Mittwoch, 2. Juni 2010

Sand drüber ...

So, und damit wäre es wohl erledigt.
Nach der Selbstmordserie unter seinen Mitarbeitern erhöht der weltgrößte Elektronik-Hersteller Foxconn die Löhne um 30 Prozent. Die Lohnerhöhung von monatlich 900 auf 1200 Yuan, umgerechnet 143 Euro, gelte ab sofort, so ein Unternehmenssprecher nach taiwanesischen Medienberichten. fr-online.de
Als ob mit Geld Sklavenarbeit beigelegt werden könnte. Aber das ist mal wieder typisch. Der Kapitalismus denkt, dass Geld das Maß der Dinge sei. Sicherlich, Geld ist auch notwendig. Schließlich wollen wir essen, trinken, uns kleiden, am Leben teilnehmen können. Das ist völlig richtig. Aber es gibt viele Dinge jenseits von Geld.

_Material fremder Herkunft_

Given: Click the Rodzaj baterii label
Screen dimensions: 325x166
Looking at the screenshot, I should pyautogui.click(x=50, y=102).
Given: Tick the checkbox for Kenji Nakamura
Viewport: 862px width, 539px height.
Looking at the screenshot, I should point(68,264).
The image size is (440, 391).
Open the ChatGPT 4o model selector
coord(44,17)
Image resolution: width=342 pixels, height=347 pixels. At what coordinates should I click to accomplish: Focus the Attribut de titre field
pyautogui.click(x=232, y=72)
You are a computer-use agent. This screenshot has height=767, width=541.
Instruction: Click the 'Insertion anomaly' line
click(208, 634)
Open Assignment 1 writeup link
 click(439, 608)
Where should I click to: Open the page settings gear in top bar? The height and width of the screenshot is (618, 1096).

Wo bleibt bei Foxconn die Anerkennung der Menschenwürde?

Wo bleibt bei Foxconn die Freiheit des Menschen?

Darf man nun auch quatschen bei der Arbeit oder gilt das Redeverbot immer noch?

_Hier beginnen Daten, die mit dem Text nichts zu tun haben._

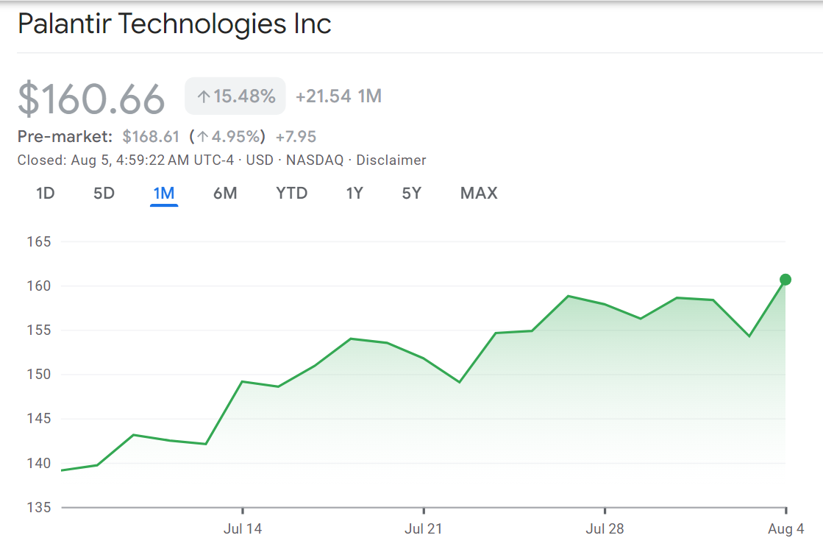Viewport: 823px width, 552px height.
Task: Open the MAX historical view
Action: pyautogui.click(x=478, y=193)
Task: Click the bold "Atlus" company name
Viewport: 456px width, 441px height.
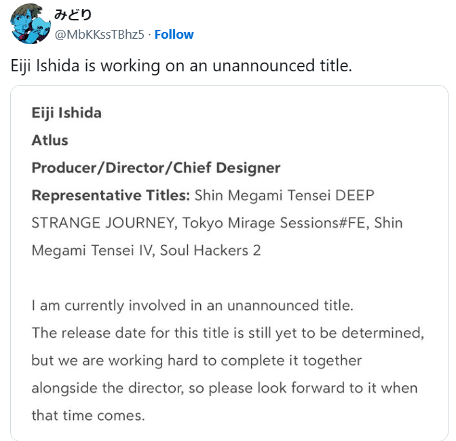Action: 50,140
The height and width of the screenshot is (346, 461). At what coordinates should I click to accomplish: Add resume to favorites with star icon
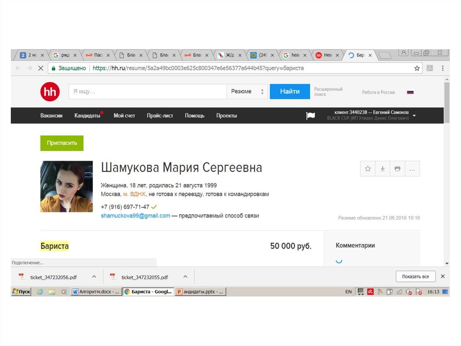pyautogui.click(x=368, y=169)
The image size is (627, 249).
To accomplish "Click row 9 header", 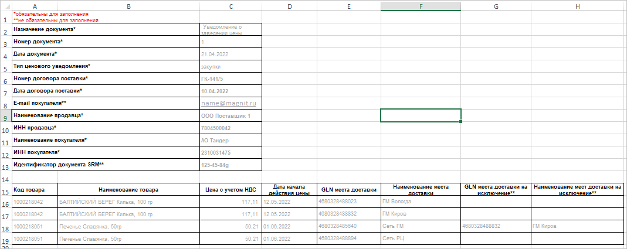I will (5, 118).
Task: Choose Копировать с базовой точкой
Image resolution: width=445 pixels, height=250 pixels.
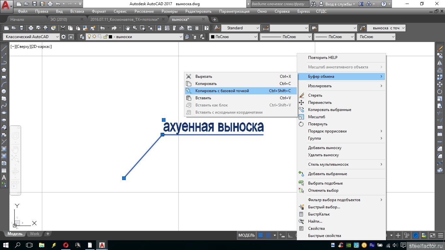Action: (x=222, y=91)
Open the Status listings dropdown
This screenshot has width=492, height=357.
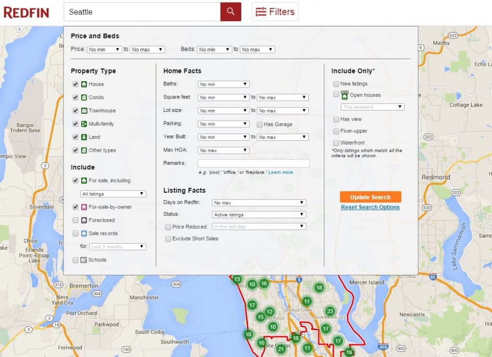tap(259, 214)
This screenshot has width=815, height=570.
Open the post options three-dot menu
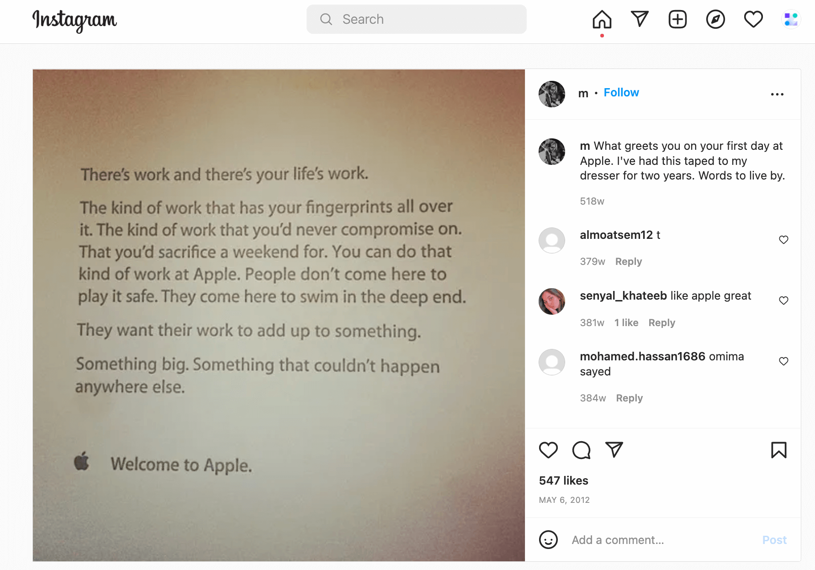tap(777, 94)
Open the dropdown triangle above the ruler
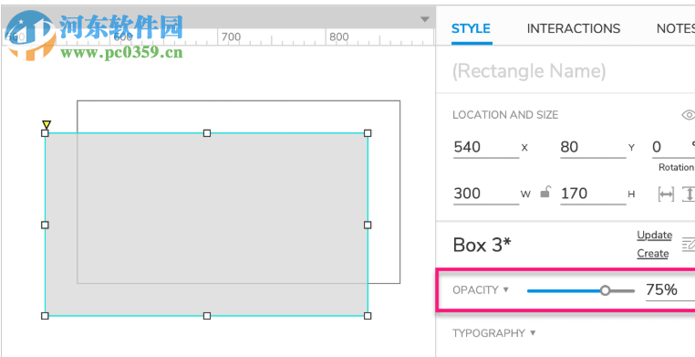The width and height of the screenshot is (695, 357). tap(425, 19)
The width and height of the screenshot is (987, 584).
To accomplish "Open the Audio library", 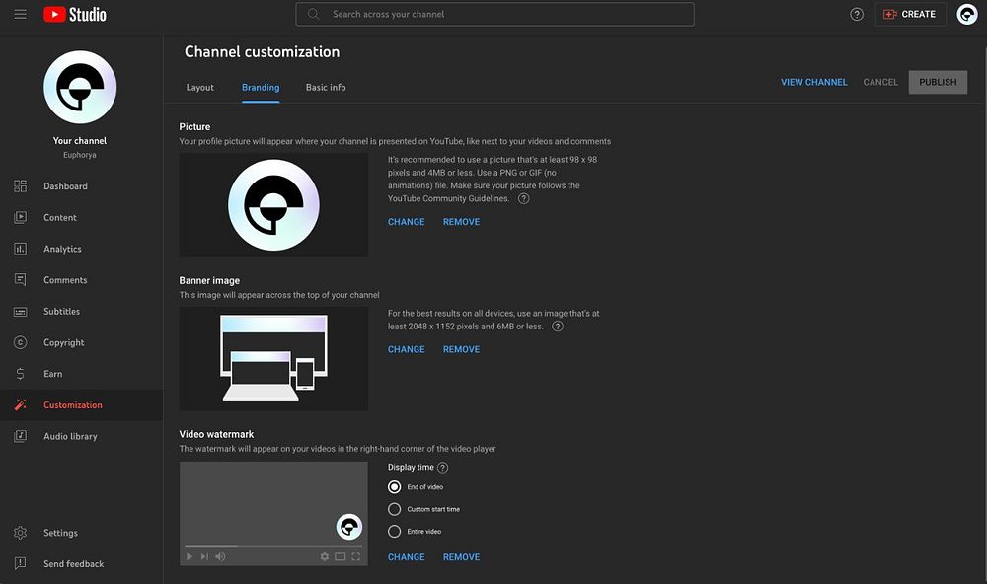I will (x=70, y=436).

- Übrigens, wie kann ein Arbeitgeber Menschen verbieten, sich zu unterhalten? - 

Gibt es immer noch Schlafsäle für die Menschen oder bekommen sie die Chance auf Privatzimmer?

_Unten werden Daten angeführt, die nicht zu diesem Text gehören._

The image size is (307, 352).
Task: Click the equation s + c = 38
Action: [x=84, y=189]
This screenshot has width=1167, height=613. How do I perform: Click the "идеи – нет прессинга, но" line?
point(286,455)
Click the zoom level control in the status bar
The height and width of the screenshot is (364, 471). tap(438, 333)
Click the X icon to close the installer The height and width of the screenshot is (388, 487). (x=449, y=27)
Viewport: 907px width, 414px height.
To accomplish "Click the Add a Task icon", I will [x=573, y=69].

Können die Arbeiter und Arbeiterinnen nun das Gelände des Unternehmens verlassen oder immer noch nicht?

Gibt es eine geregelte Arbeitszeit?

Werden die Überstunden bezahlt?

Gibt eine Begrenzung der Überstundenzahl?

Ist die Arbeitszeit so gestaltet, dass die Menschen genügend Zeit zur eigenen Regeneration und für ihre Interessen haben?

Wurde das Firmen-KZ aufgelöst?

Das sind doch die wichtigen Fragen. Sicherlich 30 % mehr Geld ist schön, ohne Frage und 30 % mehr Geld ist wichtig, obwohl das immer noch zu wenig ist.

Gefragt werden muss außerdem: Werden rausgeschmissene Wanderarbeiter in China immer noch kriminalisiert? Abgeschoben?

Und jeder sollte sich die Frage gefallen lassen, ob er sein I-Pad oder I-Phon immer noch so toll findet oder ob ihn die Freude über das nächste unnütze Ding im Hals steckengeblieben ist.